_Task directions_: According to the military biography passage, to which city was he evacuated after the concussion he sustained on April 30, 1915?

_Source document_:
====================

He participated in combat operations on the Southwestern Front. On February 14, 1915, by order No. 154 of the Commander-in-Chief of the armies on the Southwestern Front, N. Ivanov, he was awarded the third-degree Order of St. Anna (with swords and ribbon) for his distinction in battle against the enemy.

On April 30, 1915, during a battle with the enemy near the village of Nepolkuts by the Prut River, he sustained a severe concussion to the head and was evacuated to Tiflis.

As of September 15, 1916, Captain Shahverdi Khan Ziyadkhanov was under the command of the reserve military cavalry detachment subordinate to the headquarters of the Caucasus Military District.

====================

Dataset entries:
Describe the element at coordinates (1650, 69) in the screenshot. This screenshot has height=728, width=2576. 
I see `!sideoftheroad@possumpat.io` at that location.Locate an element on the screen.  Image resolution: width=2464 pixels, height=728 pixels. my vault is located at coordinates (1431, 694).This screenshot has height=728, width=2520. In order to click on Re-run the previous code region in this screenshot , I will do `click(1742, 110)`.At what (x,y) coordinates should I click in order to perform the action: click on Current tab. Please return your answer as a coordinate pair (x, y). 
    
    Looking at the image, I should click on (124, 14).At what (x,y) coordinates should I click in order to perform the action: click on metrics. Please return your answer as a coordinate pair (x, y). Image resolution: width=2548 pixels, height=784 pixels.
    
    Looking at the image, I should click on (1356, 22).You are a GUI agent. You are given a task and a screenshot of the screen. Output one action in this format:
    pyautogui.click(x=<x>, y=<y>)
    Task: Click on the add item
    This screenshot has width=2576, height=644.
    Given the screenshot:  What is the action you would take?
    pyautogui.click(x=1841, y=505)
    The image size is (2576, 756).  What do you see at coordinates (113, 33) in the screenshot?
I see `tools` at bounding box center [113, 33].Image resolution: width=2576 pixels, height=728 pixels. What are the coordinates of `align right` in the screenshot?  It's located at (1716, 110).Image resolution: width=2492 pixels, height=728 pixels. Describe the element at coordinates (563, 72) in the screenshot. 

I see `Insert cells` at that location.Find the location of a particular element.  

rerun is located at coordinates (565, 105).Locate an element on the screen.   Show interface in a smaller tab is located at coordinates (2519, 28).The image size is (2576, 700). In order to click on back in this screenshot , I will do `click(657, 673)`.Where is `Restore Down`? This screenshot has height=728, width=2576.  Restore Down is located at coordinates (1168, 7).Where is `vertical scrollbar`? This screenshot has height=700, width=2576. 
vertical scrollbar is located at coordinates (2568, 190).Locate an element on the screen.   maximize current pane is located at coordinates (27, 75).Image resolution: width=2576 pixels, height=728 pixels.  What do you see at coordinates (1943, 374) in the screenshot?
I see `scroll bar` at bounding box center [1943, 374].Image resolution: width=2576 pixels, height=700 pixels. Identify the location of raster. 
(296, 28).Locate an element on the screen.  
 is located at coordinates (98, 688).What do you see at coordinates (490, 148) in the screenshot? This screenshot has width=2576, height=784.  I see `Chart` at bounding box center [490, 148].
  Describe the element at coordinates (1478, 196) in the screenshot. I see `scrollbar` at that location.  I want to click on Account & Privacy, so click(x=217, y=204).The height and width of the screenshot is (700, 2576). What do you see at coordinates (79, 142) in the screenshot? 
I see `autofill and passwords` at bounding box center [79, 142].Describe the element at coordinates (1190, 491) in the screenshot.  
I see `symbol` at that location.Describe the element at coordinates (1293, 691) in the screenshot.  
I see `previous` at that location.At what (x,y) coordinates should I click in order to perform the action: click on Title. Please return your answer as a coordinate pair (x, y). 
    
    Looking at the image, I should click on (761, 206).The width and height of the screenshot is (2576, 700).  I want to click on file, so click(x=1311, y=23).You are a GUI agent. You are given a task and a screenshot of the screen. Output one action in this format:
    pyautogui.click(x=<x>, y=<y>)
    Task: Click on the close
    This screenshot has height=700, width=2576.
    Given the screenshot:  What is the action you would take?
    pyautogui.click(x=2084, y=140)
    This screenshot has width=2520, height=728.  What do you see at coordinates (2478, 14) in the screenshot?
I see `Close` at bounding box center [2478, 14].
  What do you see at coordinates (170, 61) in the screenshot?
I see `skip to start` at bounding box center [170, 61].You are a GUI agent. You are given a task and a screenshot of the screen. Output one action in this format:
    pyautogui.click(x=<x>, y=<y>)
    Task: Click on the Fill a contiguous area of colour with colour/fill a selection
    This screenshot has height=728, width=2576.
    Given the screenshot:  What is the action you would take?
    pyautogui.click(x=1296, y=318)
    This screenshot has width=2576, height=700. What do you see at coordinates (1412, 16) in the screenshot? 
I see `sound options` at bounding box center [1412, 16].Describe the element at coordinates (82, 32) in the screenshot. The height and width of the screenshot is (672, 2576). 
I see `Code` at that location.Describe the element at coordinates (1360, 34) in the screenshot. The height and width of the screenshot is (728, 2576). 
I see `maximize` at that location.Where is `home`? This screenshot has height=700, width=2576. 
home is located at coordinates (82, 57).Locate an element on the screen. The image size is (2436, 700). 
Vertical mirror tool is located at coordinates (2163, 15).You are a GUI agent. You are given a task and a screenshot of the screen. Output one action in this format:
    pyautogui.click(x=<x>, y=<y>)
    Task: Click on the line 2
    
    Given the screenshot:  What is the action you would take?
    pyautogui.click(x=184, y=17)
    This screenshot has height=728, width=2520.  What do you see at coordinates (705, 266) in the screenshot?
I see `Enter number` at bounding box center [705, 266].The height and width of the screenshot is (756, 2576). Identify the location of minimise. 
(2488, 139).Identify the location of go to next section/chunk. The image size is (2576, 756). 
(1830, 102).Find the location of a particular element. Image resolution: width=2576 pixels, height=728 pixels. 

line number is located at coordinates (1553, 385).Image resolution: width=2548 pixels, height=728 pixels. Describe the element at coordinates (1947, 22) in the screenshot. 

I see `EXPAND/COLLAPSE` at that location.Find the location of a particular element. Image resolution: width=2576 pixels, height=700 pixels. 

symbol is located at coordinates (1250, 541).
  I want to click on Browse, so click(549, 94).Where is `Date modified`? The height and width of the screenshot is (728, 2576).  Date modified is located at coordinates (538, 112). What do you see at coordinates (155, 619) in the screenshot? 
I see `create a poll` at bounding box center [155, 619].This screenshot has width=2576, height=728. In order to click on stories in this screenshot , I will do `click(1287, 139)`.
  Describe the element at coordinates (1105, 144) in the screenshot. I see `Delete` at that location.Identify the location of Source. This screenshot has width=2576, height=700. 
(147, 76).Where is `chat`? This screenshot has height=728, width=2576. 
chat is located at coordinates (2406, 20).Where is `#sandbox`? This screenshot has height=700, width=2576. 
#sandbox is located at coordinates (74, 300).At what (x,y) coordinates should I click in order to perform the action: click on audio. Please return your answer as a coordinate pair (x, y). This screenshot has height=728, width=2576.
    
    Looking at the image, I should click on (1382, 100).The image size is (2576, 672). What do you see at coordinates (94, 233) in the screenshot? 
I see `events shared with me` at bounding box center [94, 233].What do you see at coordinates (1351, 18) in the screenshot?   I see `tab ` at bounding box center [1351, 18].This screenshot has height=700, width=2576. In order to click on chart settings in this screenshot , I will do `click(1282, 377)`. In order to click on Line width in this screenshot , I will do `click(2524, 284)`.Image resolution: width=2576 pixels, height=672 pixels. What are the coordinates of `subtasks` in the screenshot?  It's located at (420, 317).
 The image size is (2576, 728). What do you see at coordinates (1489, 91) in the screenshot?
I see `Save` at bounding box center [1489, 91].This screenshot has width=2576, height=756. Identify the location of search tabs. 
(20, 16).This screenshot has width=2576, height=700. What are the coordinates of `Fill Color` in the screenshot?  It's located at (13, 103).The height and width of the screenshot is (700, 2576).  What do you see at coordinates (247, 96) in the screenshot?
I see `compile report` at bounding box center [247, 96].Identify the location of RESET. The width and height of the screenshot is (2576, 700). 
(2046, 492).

====================

_Answer to the problem_: Tiflis